On the one hand you have structured data sources such as relational DB, NoSQL datastores or OODBs and the like that allow you to query and manipulate data in a structured way. This typically involves schemata (either upfront with RDB or sort of dynamically with NoSQL that defines the data layout and the types of the fields), a notion of object identity (for example a unique row ID in RDB or a document ID in a document store) and with it to be able to refer to data items in different containers (e.g. a foreign key in a RDB) as well as the possibility to create and use indices to speed up look-up/query.
On the other hand you have the Web, a globally distributed hypermedia system, mainly for consumption by humans. There the main primitives are: an enormous collection of hyperlinked documents over the Internet with millions of servers and billions of clients (desktop, mobile devices, etc.), in its core based on simple standards: URL, HTTP, HTML.
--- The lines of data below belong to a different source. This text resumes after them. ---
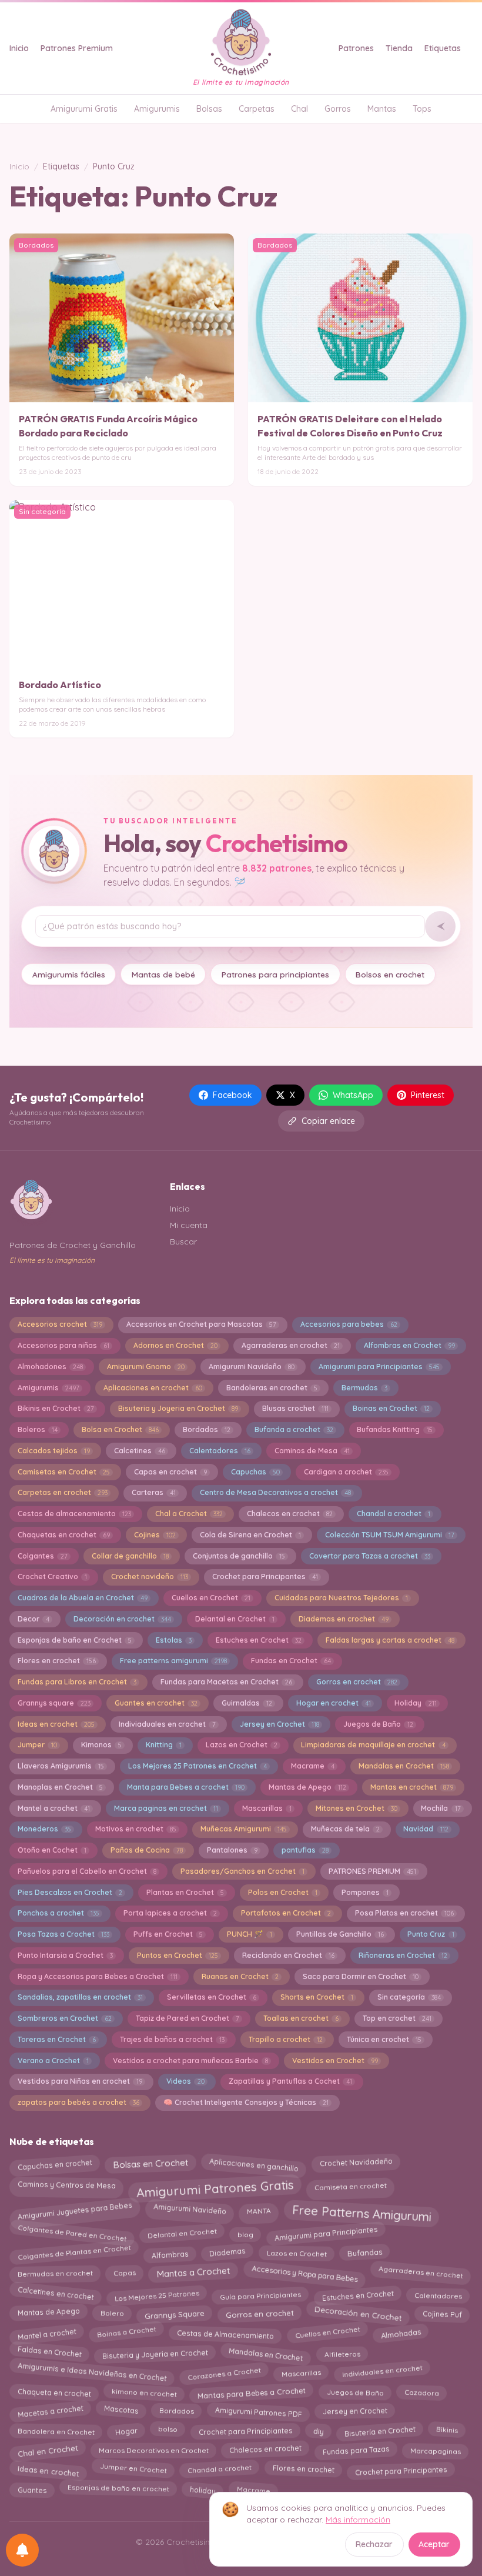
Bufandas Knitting (394, 1429)
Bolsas (209, 109)
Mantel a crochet (54, 1808)
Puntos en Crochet (177, 1955)
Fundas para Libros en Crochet (77, 1681)
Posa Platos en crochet (404, 1912)
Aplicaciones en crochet (152, 1387)
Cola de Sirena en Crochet (250, 1534)
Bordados (206, 1429)
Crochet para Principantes (265, 1576)
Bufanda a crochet (294, 1429)
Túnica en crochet (384, 2039)
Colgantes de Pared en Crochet (72, 2234)
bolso (168, 2431)
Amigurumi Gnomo (146, 1366)
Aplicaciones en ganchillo (254, 2163)
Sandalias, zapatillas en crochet (80, 1997)
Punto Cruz (430, 1934)
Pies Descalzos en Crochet (70, 1892)
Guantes (31, 2487)
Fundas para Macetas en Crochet (226, 1681)
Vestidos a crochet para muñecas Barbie (190, 2060)
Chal (299, 109)
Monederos (44, 1828)
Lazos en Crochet (241, 1744)
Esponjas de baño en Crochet (75, 1640)
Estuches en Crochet (259, 1640)
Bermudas (364, 1387)
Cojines (155, 1534)
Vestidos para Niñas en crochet (80, 2081)
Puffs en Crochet (168, 1934)
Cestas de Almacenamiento (225, 2332)
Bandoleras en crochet (271, 1387)
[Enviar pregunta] (440, 926)
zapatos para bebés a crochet (78, 2102)
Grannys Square (175, 2313)
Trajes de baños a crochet (172, 2039)
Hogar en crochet (333, 1703)
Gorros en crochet (356, 1681)
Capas (124, 2272)
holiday (202, 2487)
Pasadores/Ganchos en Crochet (242, 1871)
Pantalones (232, 1850)
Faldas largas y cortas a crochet (390, 1640)
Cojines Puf (441, 2312)
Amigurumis (157, 109)
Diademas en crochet (344, 1618)
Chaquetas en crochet (64, 1534)
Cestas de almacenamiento (74, 1513)
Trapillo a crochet (286, 2039)
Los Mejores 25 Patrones (156, 2292)
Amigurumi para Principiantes (379, 1366)
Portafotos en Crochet (286, 1912)
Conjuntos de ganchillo (239, 1555)
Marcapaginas (435, 2448)
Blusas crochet (295, 1408)
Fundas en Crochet (291, 1660)
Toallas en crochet (301, 2018)
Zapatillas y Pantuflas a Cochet (290, 2081)
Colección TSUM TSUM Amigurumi (389, 1534)
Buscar (183, 1241)
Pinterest (427, 1095)
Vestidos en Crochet (335, 2060)
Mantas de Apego (307, 1787)
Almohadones (50, 1366)
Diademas (227, 2254)
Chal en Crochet (47, 2449)
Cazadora (421, 2390)
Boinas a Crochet (126, 2332)
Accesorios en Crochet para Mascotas (201, 1324)
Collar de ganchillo (130, 1555)
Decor (33, 1618)
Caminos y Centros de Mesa (67, 2186)
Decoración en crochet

Now, the idea with Linked Data is a simple one: take the best of both worlds and combine it, yielding large-scale structured data (incl. schema and object identity to allow straightforward manipulation) based on established Web standards (in order to benefit from the deployed infrastructure).
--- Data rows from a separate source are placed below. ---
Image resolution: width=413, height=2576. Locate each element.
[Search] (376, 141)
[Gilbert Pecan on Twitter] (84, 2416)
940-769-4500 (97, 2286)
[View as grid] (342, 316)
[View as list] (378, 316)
Sounds easy? In fact it is. The devil is in the detail. As with any piece of technology, once you start implementing it, questions arise. For example, must Linked Data be solely based on RDF or are other wire formats such as JSON, Microdata or Atom ‘allowed’? Should we use distributed vocabulary management (as mandated by the Semantic Web) or is it OK to use Schema.org? Depending on whom you ask you currently may get different answers but in this case I lean towards diversity – at the end of the day what matters are URIs (object identity), HTTP (data access) and some way to represent the data in a structured format.